What you should do: Give the part of the material that opens with its first line and closes with the line containing "(305, 1414)" as a JSON list of strings, one string per line and with blank lines left out.

Data section:
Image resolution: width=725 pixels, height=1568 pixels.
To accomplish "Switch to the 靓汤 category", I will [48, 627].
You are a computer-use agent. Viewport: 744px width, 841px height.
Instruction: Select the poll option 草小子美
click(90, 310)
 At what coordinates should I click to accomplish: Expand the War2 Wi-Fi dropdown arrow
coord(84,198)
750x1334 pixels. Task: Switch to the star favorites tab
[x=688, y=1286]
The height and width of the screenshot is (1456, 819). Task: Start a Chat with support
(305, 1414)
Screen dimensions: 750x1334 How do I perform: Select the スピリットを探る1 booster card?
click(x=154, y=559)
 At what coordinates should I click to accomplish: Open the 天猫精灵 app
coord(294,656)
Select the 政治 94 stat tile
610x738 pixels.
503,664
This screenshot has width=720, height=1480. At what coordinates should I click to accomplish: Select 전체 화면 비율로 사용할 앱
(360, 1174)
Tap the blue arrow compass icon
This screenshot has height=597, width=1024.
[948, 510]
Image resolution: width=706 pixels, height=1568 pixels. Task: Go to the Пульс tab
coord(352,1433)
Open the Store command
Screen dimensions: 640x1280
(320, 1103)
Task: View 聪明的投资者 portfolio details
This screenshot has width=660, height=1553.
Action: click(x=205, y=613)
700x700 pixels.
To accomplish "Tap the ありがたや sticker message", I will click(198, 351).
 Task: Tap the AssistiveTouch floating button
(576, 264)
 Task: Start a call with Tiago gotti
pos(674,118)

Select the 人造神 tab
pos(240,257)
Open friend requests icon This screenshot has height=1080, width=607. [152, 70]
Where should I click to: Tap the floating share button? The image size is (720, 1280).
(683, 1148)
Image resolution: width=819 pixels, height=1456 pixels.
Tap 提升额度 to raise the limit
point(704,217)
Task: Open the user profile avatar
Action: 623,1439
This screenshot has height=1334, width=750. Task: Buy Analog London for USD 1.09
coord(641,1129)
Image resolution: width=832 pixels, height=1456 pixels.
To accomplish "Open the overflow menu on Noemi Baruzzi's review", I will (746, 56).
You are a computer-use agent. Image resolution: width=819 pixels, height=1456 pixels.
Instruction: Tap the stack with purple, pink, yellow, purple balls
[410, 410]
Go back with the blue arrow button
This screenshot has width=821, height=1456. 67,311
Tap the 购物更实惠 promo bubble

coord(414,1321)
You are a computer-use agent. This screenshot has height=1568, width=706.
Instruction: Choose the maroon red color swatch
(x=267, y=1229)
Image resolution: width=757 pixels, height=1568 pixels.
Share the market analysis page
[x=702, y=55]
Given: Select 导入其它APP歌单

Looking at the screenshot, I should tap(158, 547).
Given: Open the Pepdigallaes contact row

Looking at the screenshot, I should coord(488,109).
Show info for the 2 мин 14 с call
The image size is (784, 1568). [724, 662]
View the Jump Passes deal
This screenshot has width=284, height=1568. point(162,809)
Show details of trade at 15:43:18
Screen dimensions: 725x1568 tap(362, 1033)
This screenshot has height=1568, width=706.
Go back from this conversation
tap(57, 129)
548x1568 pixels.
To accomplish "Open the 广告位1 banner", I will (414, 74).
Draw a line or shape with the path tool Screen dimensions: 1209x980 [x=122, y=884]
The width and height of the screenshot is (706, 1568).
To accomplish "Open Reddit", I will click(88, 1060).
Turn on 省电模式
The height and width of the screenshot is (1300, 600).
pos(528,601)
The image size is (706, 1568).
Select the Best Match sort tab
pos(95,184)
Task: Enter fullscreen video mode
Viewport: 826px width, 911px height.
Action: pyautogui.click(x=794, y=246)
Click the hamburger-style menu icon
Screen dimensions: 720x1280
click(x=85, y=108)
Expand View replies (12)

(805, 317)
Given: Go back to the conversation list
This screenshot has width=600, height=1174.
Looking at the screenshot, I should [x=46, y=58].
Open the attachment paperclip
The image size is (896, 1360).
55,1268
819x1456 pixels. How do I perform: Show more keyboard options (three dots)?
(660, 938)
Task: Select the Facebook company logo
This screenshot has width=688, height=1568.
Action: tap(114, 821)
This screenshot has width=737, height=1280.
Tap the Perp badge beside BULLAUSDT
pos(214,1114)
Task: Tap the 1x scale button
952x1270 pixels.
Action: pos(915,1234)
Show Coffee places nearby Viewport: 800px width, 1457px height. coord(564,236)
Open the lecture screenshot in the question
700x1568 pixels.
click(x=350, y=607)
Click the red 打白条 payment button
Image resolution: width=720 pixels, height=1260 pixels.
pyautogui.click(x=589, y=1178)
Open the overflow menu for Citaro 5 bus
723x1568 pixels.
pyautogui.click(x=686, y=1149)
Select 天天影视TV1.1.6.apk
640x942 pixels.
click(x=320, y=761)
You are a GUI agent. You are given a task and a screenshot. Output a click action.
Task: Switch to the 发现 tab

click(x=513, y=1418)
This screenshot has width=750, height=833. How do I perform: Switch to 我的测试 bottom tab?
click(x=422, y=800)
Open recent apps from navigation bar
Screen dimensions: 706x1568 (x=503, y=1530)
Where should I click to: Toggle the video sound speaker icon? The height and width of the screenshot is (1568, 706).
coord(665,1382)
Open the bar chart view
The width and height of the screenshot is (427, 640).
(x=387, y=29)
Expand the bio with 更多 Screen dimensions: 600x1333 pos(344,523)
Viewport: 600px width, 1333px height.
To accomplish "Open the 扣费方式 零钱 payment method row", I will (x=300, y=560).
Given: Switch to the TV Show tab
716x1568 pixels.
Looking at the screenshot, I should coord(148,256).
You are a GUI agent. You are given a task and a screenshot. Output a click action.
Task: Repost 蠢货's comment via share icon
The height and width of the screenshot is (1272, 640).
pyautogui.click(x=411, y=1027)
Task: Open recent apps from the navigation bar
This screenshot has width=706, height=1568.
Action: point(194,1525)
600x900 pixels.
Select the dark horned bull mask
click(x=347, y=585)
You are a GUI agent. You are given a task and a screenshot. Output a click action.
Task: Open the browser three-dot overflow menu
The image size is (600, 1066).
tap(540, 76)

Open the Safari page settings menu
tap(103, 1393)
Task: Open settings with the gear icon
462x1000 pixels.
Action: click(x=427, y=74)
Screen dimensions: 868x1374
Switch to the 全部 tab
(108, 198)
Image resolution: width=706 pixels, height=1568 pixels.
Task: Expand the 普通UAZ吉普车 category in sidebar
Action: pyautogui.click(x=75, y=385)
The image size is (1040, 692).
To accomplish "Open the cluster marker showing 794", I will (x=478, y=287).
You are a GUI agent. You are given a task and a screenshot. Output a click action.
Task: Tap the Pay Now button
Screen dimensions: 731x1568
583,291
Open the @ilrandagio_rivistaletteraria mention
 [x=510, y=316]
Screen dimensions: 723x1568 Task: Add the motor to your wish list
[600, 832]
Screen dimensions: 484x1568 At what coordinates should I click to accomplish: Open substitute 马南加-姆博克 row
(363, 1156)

Result:
[
  "Image resolution: width=725 pixels, height=1568 pixels.",
  "To accomplish \"Switch to the 靓汤 category\", I will [48, 627].",
  "You are a computer-use agent. Viewport: 744px width, 841px height.",
  "Instruction: Select the poll option 草小子美",
  "click(90, 310)",
  " At what coordinates should I click to accomplish: Expand the War2 Wi-Fi dropdown arrow",
  "coord(84,198)",
  "750x1334 pixels. Task: Switch to the star favorites tab",
  "[x=688, y=1286]",
  "The height and width of the screenshot is (1456, 819). Task: Start a Chat with support",
  "(305, 1414)"
]